“Demain la revanche”, la nouvelle comédie noire de Sébastien Thiéry
Gaspard Proust enfile le jean d’un quadragénaire en manque d’amour pour réclamer à ses parents, en pleine nuit, Jean-Luc Moreau et Brigitte Catillon, un remboursement affectif. La nouvelle comédie grinçante signée Sébastien Thiéry est à découvrir dans une mise en scène de Ladislas Chollat avec des comédiens formidables.
Amnésie quand tu nous tiens
Quand on vit tranquillement près de la place des Ternes à Paris XVII°, dans un appartement cossu mais savamment décoré façon pop-art, avec des canapés aux courbes blanches et voluptueuses, entendre sonner à 4 heures du matin et voir débarquer un fils trempé et explosé de colère, avec un sac à dos rempli de pierres, on est en droit de s’inquiéter un peu. C’est ce qui arrive à ce couple de séniors en forme, Brigitte Catillon, la mère, éblouissante, et Jean-Luc Moreau le père, parfait dans la rancune sèche et le ressentiment amer. Que vient faire leur fils, Gaspard Proust, en pleine nuit avec ce sac alors qu’il habite en banlieue avec sa compagne ? Pourquoi est-il trempé alors qu’il ne pleut pas ? Et d’où vient cette colère dévastatrice qu’il adresse à son paternel, pharmacien, surpris de le voir à cette heure dans cet état ? Est-on dans le réel ou dans la folie ?

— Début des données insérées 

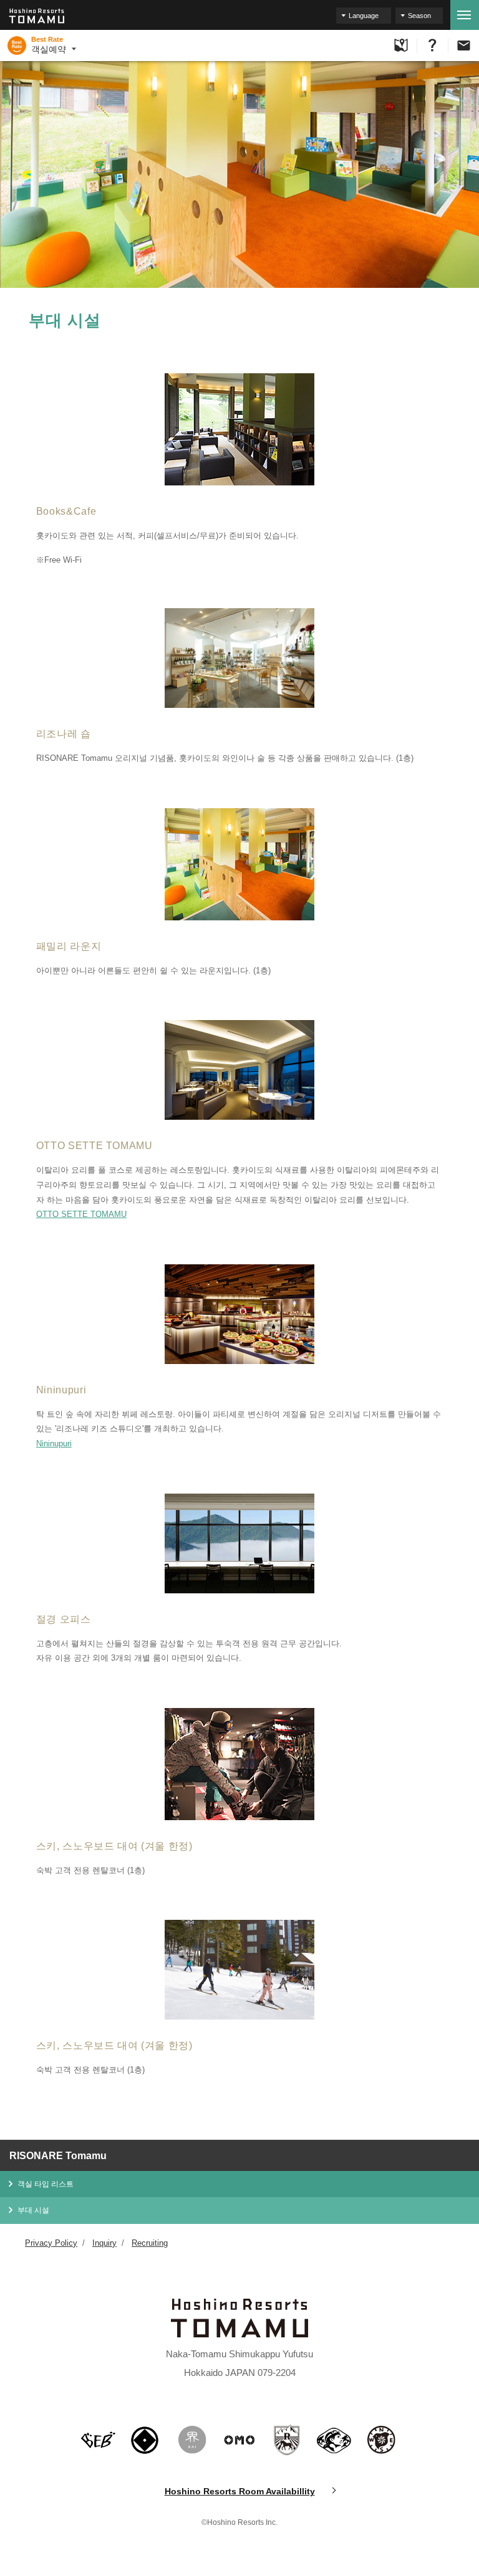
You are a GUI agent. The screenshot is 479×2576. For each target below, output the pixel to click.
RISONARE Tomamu (58, 2155)
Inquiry (104, 2243)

L’étrangeté d’une écriture au scalpel
Comme toujours dans l’écriture de Sébastien Thiéry, une banale situation vire rapidement au fantastique, et le cauchemar efface vite un présent que l’on pensait paisible. Car ce fils de quarante ans, qui n’habite plus depuis longtemps chez ses parents, réclame sa chambre, son bureau, ses doudous. Il ne se souvient de rien, et se prend pour un garçon qui retourne à l’école, avec ses souvenirs de gamin. L’amnésie du fils percute le couple de parents qui s’en vont trouver conseil chez le parrain cardiologue. Rien n’y fait, le malaise s’installe, avec la culpabilité qui nait chez ces parents qui ne paraissent rien se reprocher. Et pourtant, leur grand gamin ressorti des eaux de l’enfance vient leur demander des comptes, monnayer une dette, lui qui rêve encore de traverser l’Océan sur un grand voilier.
Acteurs en or et mise en scène au cordeau
L’auteur creuse où cela fait mal, faisant ressurgir les hypocrisies conjugales et les faux-semblants de parents qui veulent à tout prix la réussite de leurs enfants, qui en paieront ensuite le prix. La volonté de réussir, l’esprit de conquête et de sécurité matérielle, l’identification aux modèles sociaux, Sébastien Thiéry les met en boite avec un humour et une ironie vachardes. Gaspard Proust, revanchard et fielleux, contient tout de cette rage amère, celle qui habite ceux qui ont perdu leurs rêves. Jean-Luc Moreau campe ce pharmacien déjà mûr avec une bonhomie faussement naïve, une candeur qui met son épouse, Brigitte Catillon, sur les chardons ardents. C’est d’ailleurs elle le chef d’orchestre de cette situation ubuesque, d’une maîtrise dramatique impressionnante. Ladislas Chollat met en scène ce trio avec finesse et une précision chirurgicale qui nous fait naviguer entre le rire et l’angoisse, de quoi faire durer le suspense. C’est épatant.